The Cold War Conflict

  • The Red scare

    The Red scare
    The Red Scare was hysteria over the perceived threat posed by Communists in the U.S. during the Cold War between the Soviet Union and the United States, which intensified in the late 1940s and early 1950s. (Communists were often referred to as “Reds” for their allegiance to the red Soviet flag.) The Red Scare led to a range of actions that had a profound and enduring effect on U.S. government and society.
  • The Korean War

    The Korean War
    In 1950 , communist North Korea , led by Kim il-sung , invaded the capitalists south. The invasion from the north was repelled , the US and its allies crossed into the north and soon approached the Chinese border. In response , China mobilized an army of over 7 million men and invaded Korea , clashing directly with American soldiers. In an exhausting war , the two great power clashed for years until they agreed to again split Korea in two. And it end in the 1953.
  • The Space race

    The Space race
    After World War II drew to a close in the mid-20th century, a new conflict began. Known as the Cold War, this battle pitted the world’s two great powers–the democratic, capitalist United States and the communist Soviet Union–against each other.

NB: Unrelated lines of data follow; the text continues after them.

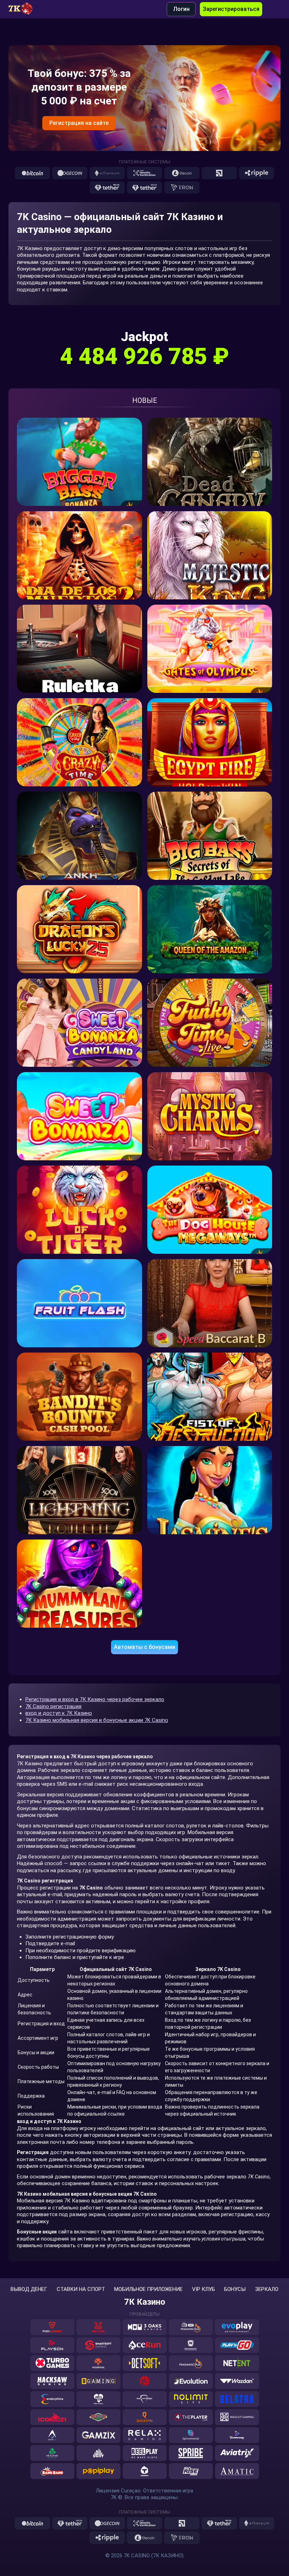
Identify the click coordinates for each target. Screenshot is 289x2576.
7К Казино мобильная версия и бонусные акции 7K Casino (96, 1720)
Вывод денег (29, 2289)
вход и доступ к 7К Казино (58, 1713)
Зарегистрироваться (231, 9)
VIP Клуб (203, 2289)
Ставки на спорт (81, 2289)
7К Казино (144, 2302)
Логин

Beginning in the late 1950s, space would become another dramatic arena for this competition, as each side sought to prove the superiority of its technology, its military firepower and–by extension–its political-economic system.
  • The Berlin Crisis

    The Berlin Crisis
    Soviet Union’s blockade of Berlin prevented Western access to that city, the United States and the United Kingdom responded by initiating the Berlin airlift to keep food and supplies flowing to West Berlin and to maintain its connection to the West. Berlin crisis of 1961, Cold War conflict between the Soviet Union and the United States concerning the status of the divided German city of Berlin.
  • The Cuban Missile Crisis

    The Cuban Missile Crisis
    The Cuban Missile Crisis of October 1962 was a direct and dangerous confrontation between the United States and the Soviet Union during the Cold War and was the moment when the two superpowers came closest to nuclear conflict. The crisis was unique in a number of ways, featuring calculations and miscalculations as well as direct and secret communications and miscommunications between the two sides.
  • The Vietnam Crisis

    The Vietnam Crisis
    The conflict was intensified by the ongoing Cold War between the United States and the Soviet Union. More than 3 million people (including over 58,000 Americans) were killed in the Vietnam War, and more than half of the dead were Vietnamese civilians. Communist forces ended the war by seizing control of South Vietnam in 1975, and the country was unified as the Socialist Republic of Vietnam the following year.
  • The Soviet -Afghanistan War

    The Soviet -Afghanistan War
    Soviet invasion of Afghanistan, invasion of Afghanistan in late December 1979 by troops from the Soviet Union. The Soviet Union intervened in support of the Afghan communist government in its conflict with anti-communist Muslim guerrillas during the Afghan War (1978–92) and remained in Afghanistan until mid-February 1989.